Creative art taught in primary schools will help children learn that they can create images with materials and that the activity of making such images can provide intrinsic forms of satisfaction. They learn that images they create can functions as symbols, which serve as means of communication through which they convey what they know to others. The symbols that children create and manipulate afford them opportunities to learn such skills as empathy, to feel like, as well as feel for others. The knowledge gained from creativity help children in making internal judgments. In this case, the child must learn to rely upon his own sensibilities and perceptions in order to determine the adequacy of the symbolic images he or she creates. They learn to relate images to form a whole – this is one of the expressions of maturity. Children develop skills or competence in creative activity and this is one of the major sources of self-satisfaction in learning especially when they realize that they can bring images into existence through exploration. Children also develop a special relationship with the world through the cultivation of what is called an “aesthetic attitude” (Elliot, 1978).
In creative art classes, the teacher sets up models, which children try to imitate, thus sharpening the child’s power of observation. Hence, the development of creativity in an individual is essential to the survival and growth of that individual and the nation. It is because of this that the National Policy on Education (FRN. 2004) hammers on the need for inculcating in the child the spirit of inquiry and creativity.

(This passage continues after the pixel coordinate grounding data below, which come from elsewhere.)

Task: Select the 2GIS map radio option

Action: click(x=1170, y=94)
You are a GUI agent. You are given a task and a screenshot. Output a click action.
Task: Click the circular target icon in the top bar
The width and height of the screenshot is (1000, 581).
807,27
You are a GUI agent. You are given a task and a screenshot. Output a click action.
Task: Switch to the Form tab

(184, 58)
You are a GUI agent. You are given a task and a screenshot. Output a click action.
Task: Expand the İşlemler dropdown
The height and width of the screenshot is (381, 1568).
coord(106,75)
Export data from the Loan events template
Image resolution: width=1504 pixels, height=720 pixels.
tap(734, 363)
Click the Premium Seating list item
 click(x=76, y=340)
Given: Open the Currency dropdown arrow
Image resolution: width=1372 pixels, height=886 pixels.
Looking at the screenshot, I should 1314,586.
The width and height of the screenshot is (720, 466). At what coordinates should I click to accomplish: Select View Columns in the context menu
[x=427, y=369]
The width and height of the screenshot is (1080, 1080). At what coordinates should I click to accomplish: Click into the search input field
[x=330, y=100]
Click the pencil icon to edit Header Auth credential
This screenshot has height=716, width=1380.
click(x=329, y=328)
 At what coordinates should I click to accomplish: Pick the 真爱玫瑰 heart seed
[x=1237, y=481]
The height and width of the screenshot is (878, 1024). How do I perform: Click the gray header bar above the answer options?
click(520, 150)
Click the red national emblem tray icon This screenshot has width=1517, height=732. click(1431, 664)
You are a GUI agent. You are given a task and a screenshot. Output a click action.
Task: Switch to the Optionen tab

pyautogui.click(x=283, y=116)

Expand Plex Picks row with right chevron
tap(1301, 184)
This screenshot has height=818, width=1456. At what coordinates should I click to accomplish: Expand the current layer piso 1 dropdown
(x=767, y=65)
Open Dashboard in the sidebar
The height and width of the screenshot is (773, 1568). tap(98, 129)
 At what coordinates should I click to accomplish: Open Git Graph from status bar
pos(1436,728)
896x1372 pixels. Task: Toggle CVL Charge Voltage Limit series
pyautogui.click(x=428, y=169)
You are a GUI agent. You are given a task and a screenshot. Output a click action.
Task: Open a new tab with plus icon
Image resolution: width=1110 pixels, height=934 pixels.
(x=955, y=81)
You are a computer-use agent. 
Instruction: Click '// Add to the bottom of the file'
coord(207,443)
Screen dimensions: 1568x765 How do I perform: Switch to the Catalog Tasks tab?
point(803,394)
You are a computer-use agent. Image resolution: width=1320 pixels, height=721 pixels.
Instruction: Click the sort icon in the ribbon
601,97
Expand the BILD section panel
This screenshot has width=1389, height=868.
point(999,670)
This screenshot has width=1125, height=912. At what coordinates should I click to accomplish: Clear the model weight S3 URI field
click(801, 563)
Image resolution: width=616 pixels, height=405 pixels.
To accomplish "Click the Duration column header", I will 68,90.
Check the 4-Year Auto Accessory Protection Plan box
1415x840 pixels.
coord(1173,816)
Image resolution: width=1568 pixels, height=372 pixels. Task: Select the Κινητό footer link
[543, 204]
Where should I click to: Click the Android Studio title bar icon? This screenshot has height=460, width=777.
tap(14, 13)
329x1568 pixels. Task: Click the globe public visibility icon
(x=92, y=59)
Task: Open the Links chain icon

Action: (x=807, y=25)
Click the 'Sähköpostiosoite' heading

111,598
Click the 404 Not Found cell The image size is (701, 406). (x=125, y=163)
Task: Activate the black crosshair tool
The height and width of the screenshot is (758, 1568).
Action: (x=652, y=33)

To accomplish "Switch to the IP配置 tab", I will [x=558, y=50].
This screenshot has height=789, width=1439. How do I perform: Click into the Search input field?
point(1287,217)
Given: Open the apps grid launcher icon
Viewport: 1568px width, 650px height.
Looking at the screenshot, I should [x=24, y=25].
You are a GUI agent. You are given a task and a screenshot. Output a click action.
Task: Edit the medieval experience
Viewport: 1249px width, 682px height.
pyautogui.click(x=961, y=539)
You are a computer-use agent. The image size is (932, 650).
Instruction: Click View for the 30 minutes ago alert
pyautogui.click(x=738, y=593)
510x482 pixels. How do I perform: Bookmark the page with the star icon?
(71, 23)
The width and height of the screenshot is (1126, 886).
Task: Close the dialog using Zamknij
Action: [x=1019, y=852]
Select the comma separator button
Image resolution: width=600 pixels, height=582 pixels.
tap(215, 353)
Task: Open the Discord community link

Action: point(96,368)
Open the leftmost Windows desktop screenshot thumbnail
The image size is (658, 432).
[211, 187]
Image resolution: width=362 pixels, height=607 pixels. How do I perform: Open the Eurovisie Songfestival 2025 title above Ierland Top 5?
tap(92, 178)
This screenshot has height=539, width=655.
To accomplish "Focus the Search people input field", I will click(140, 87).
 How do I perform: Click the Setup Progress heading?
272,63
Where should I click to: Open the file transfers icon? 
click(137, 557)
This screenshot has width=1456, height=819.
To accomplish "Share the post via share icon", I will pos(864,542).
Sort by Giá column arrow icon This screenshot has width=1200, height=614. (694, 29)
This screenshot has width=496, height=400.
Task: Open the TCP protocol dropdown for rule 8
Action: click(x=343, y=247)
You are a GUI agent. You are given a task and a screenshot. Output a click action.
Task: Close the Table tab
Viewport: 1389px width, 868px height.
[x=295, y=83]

The policy makers believe that creative art has far reaching influence on the development and life of man that was why they recognized that it requires as much attention and time as other subjects in the primary school curriculum.
Curriculum, according to Wheeler (cited in Offorma, 2002) is the planned experiences offered to the learner under the guidance of the school. In other words, creative art curriculum can be defined as the arranged, planned and structured creative art learning experiences offered to learners under the guidance of the school. To make a significant creative contribution to the world usually demands years of dedicated study and practice, thus developing the cognitive, affective and psychomotor domains of learning. Mkpa (1987) made it clear that a balanced personality is the individual who in addition to his cognitive development also develops his affective and psychomotor dimension. Creative art contributes in developing a balanced personality.
At the primary school level, Creative Art Curriculum was presented as the ‘Cultural Arts’. The Cultural Arts Curriculum intended to inculcate into the learners the societal aim for basic education. It was planned for the purpose of achieving the objectives of the National Policy on Education, which stressed among others, the need for inculcating in the child the spirit of inquiry and creativity. This curriculum that was specifically planned to be taught within the first six years of primary education with the old 6-3-3-4 system of education in Nigeria.